Distraction reduces pain in laboratory settings, during medical procedures, and in the context of ongoing chronic pain (McCaul and Haugtvedt 1995; Piira et al. 2002; Simmons et al. 2004). Although sleep deprivation studies document that reduced sleep impairs neuropsychological performance (Durmer and Dinges 2005), only one study has evaluated whether sleep restriction alters distraction analgesia, an important theoretical question, as these phenomena may share underlying psychophysical mechanisms. This innovative, laser-evoked potential study found that sleep restriction diminished the analgesic effect of distraction, suggesting alterations in sleep may impair higher order attentional modulation of pain (Tiede et al. 2009). It is unclear from this work whether these findings generalize to longer lasting pain states that are more typical of chronic pain or to individual variation in sleep time. Sleep restriction has been shown to increase pro-inflammatory cytokines and spontaneous pain complaints (Haack et al. 2007; Irwin et al. 2006; Irwin et al. 2008; Opp 2005). Inflammation is an underlying factor in a number of chronic pain conditions and is linked to sleep disturbance. Thus, understanding the interaction between pain, sleep and inflammation is of strong clinical importance.

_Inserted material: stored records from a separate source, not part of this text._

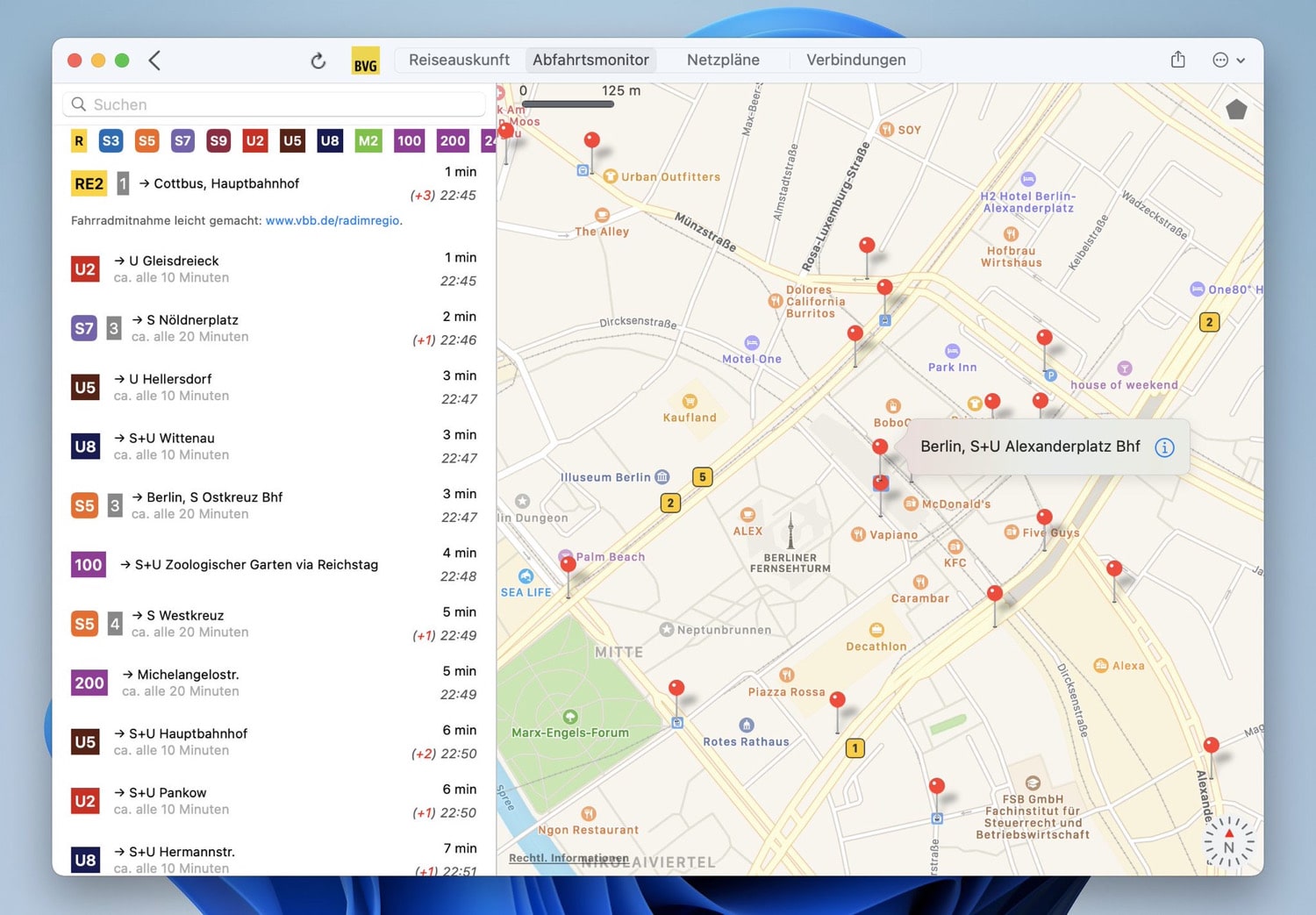Click the compass to reset map north
This screenshot has width=1316, height=915.
click(1228, 843)
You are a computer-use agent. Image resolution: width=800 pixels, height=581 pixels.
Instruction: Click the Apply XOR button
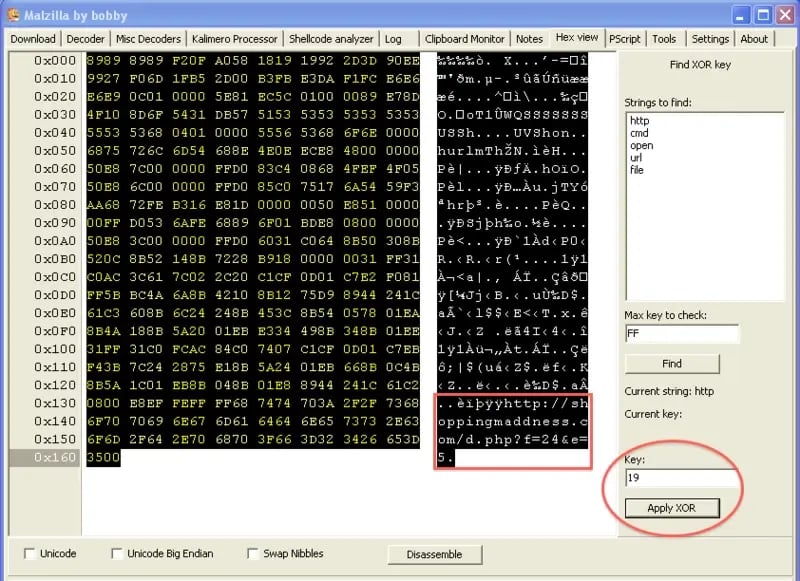[x=672, y=508]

The heat-capsaicin experimental nociceptive model may provide insight into peripheral and central processes involved in the initiation and maintenance of some chronic pain conditions. When capsaicin is coupled with heat, it activates TRPV1 receptors to evoke a burning sensation, a localized skin flare response and an area of secondary hyperalgesia. The flare response is an index of neurogenic inflammation (Holzer 1988; Holzer 1991; Veronesi et al. 1999). Secondary hyperalgesia takes place in unaffected skin surrounding the heat-capsaicin stimulus and is an indirect measure of central sensitization (Treede et al. 1992). The heat-capsaicin nociceptive model has yet to be applied to understand the mechanisms by which sleep impacts the pain experience and the extent to which it alters distraction analgesia. Differences in sleep duration and how they affect flare and secondary hyperalgesia (both consequences of the capsaicin procedure) may also be of importance, considering recent reports suggesting association between sleep and inflammatory pain states (Simpson and Dinges 2007). In the current project, we report new findings from a secondary analysis of a distraction-analgesia study (Campbell et al. 2010). Here we examine the relationships of self-reported habitual sleep duration with distraction analgesia, skin flare, secondary hyperalgesia, and daily pain complaints.

Methods

A total of 32 healthy individuals, recruited through posted flyers, completed this study. One individual was dropped for failing to complete the sleep questionnaire and an additional three participant’s data were dropped as significant outliers (greater than 2 standard deviations from the mean). Thus 28 individuals (48% female) were included in the current analyses. All study-related procedures were approved by the Johns Hopkins Hospital Institutional Review Board. Eligibility criteria included having no pain condition or medical disorders, active alcohol or drug abuse problem, or use of narcotics, antidepressants, anticonvulsants, and muscle relaxants. Verbal and written informed consent was obtained upon arrival, after which participants completed a health history questionnaire, which included an item querying average sleep duration in the past month. Participants then underwent one of three psychophysical noxious testing sessions, of the same length, in a randomized order. After each capsaicin session, the area of flare and secondary hyperalgesia were measured as described below. Sessions were scheduled at least one week apart. Participants were provided with monetary compensation for their participation.

Pain Alone Session

A thick piece of non-porous dressing was applied to the skin at one of two randomized dorsal hand locations. Prior to application, a 6.25 cm2 hole was cut into the center of it (used to standardize the area of capsaicin cream application). Approximately 0.35 g of 10% capsaicin cream was applied inside this hole and evenly spread on the skin. The area was then covered by Tegaderm transparent dressing (3M Health Care, St. Paul, MN, USA). Topical capsaicin-induced pain varies strongly as a function of skin temperature and is most reliably measured with the application of heat (Dirks et al. 2003), thus a peltier-device heating element (Medoc US, Minneapolis, MN, USA) was strapped on the area with Velcro wrist straps. This device was held at a constant temperature of 38°C during the session. Pain is rated as moderately intense using this method and peaks at 15–20 min post-application, plateauing for approximately 1 hour afterwards (Anderson et al. 2002; Bencherif et al. 2002). Participants provided pain intensity ratings every five minutes on a 0–100 scale for 70 minutes. Following completion of the session, the capsaicin cream was removed from the skin and the area of flare and secondary hyperalgesia were measured as described below.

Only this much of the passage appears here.